What this task involves:
Revise the items below so that each "This screenshot has" becomes "The screenshot has", with nothing else changed.

#### Record list

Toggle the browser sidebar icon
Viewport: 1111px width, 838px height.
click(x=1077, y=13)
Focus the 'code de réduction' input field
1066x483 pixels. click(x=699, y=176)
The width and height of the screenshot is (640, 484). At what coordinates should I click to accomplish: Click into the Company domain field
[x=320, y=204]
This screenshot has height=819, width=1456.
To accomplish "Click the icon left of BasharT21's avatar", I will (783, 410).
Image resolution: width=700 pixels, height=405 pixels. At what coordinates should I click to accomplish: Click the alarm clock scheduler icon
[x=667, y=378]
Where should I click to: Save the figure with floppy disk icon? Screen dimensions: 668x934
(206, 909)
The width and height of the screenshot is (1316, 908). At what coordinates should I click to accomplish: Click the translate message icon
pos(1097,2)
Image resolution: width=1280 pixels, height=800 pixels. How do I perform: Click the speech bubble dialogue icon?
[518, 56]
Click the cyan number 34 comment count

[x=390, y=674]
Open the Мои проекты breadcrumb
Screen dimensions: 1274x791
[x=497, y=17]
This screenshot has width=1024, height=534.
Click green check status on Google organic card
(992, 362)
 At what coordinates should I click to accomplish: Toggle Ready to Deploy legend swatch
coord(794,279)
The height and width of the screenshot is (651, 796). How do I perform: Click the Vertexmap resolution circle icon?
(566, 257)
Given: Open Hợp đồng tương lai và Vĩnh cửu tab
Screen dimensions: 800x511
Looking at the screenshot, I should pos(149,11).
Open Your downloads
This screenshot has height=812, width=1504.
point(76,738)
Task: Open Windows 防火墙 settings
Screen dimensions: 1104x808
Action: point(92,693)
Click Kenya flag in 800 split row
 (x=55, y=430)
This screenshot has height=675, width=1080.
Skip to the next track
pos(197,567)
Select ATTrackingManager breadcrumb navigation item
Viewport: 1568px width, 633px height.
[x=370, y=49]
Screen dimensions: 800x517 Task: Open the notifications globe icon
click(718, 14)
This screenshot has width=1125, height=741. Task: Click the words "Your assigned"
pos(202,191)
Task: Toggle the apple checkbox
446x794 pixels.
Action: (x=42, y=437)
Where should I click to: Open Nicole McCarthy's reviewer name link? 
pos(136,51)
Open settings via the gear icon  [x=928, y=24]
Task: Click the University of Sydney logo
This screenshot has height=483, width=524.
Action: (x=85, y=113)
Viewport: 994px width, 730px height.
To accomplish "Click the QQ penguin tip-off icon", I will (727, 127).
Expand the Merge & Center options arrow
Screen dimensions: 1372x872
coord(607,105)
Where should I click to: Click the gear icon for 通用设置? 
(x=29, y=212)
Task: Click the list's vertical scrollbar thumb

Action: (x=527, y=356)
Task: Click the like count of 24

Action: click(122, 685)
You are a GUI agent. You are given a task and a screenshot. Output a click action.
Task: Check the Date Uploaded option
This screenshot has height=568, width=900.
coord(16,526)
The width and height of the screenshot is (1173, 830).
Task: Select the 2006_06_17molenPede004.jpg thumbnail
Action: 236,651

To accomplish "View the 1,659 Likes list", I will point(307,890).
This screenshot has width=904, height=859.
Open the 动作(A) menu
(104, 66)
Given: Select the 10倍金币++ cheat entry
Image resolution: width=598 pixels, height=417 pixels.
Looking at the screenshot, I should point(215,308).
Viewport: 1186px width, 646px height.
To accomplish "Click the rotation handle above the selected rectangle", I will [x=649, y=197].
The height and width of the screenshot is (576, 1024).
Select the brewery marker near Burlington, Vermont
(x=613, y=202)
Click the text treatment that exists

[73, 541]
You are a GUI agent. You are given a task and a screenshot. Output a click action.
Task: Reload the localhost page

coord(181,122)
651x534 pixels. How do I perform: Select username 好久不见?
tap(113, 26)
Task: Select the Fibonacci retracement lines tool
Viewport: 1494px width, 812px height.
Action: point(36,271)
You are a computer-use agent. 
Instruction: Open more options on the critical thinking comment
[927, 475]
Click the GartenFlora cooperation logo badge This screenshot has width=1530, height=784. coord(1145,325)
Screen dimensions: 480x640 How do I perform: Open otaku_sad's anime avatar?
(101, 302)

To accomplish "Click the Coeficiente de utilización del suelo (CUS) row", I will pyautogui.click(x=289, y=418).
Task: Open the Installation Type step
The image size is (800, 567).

########

Solution:
Toggle the browser sidebar icon
Viewport: 1111px width, 838px height.
click(x=1077, y=13)
Focus the 'code de réduction' input field
1066x483 pixels. click(x=699, y=176)
The width and height of the screenshot is (640, 484). At what coordinates should I click to accomplish: Click into the Company domain field
[x=320, y=204]
The screenshot has height=819, width=1456.
To accomplish "Click the icon left of BasharT21's avatar", I will (783, 410).
Image resolution: width=700 pixels, height=405 pixels. At what coordinates should I click to accomplish: Click the alarm clock scheduler icon
[x=667, y=378]
Where should I click to: Save the figure with floppy disk icon? Screen dimensions: 668x934
(206, 909)
The width and height of the screenshot is (1316, 908). At what coordinates should I click to accomplish: Click the translate message icon
pos(1097,2)
Image resolution: width=1280 pixels, height=800 pixels. How do I perform: Click the speech bubble dialogue icon?
[518, 56]
Click the cyan number 34 comment count

[x=390, y=674]
Open the Мои проекты breadcrumb
Screen dimensions: 1274x791
[x=497, y=17]
The screenshot has width=1024, height=534.
Click green check status on Google organic card
(992, 362)
 At what coordinates should I click to accomplish: Toggle Ready to Deploy legend swatch
coord(794,279)
The height and width of the screenshot is (651, 796). How do I perform: Click the Vertexmap resolution circle icon?
(566, 257)
Given: Open Hợp đồng tương lai và Vĩnh cửu tab
Screen dimensions: 800x511
Looking at the screenshot, I should pos(149,11).
Open Your downloads
The screenshot has height=812, width=1504.
point(76,738)
Task: Open Windows 防火墙 settings
Screen dimensions: 1104x808
Action: point(92,693)
Click Kenya flag in 800 split row
 (x=55, y=430)
The screenshot has height=675, width=1080.
Skip to the next track
pos(197,567)
Select ATTrackingManager breadcrumb navigation item
Viewport: 1568px width, 633px height.
[x=370, y=49]
Screen dimensions: 800x517 Task: Open the notifications globe icon
click(718, 14)
The screenshot has width=1125, height=741. Task: Click the words "Your assigned"
pos(202,191)
Task: Toggle the apple checkbox
446x794 pixels.
Action: (x=42, y=437)
Where should I click to: Open Nicole McCarthy's reviewer name link? 
pos(136,51)
Open settings via the gear icon  [x=928, y=24]
Task: Click the University of Sydney logo
The screenshot has height=483, width=524.
Action: (x=85, y=113)
Viewport: 994px width, 730px height.
To accomplish "Click the QQ penguin tip-off icon", I will (727, 127).
Expand the Merge & Center options arrow
Screen dimensions: 1372x872
coord(607,105)
Where should I click to: Click the gear icon for 通用设置? 
(x=29, y=212)
Task: Click the list's vertical scrollbar thumb

Action: (x=527, y=356)
Task: Click the like count of 24

Action: click(122, 685)
You are a GUI agent. You are given a task and a screenshot. Output a click action.
Task: Check the Date Uploaded option
The screenshot has height=568, width=900.
coord(16,526)
The width and height of the screenshot is (1173, 830).
Task: Select the 2006_06_17molenPede004.jpg thumbnail
Action: 236,651

To accomplish "View the 1,659 Likes list", I will point(307,890).
The screenshot has width=904, height=859.
Open the 动作(A) menu
(104, 66)
Given: Select the 10倍金币++ cheat entry
Image resolution: width=598 pixels, height=417 pixels.
Looking at the screenshot, I should point(215,308).
Viewport: 1186px width, 646px height.
To accomplish "Click the rotation handle above the selected rectangle", I will [x=649, y=197].
The height and width of the screenshot is (576, 1024).
Select the brewery marker near Burlington, Vermont
(x=613, y=202)
Click the text treatment that exists

[73, 541]
You are a GUI agent. You are given a task and a screenshot. Output a click action.
Task: Reload the localhost page

coord(181,122)
651x534 pixels. How do I perform: Select username 好久不见?
tap(113, 26)
Task: Select the Fibonacci retracement lines tool
Viewport: 1494px width, 812px height.
Action: point(36,271)
You are a computer-use agent. 
Instruction: Open more options on the critical thinking comment
[927, 475]
Click the GartenFlora cooperation logo badge The screenshot has width=1530, height=784. coord(1145,325)
Screen dimensions: 480x640 How do I perform: Open otaku_sad's anime avatar?
(101, 302)

To accomplish "Click the Coeficiente de utilización del suelo (CUS) row", I will pyautogui.click(x=289, y=418).
Task: Open the Installation Type step
The image size is (800, 567).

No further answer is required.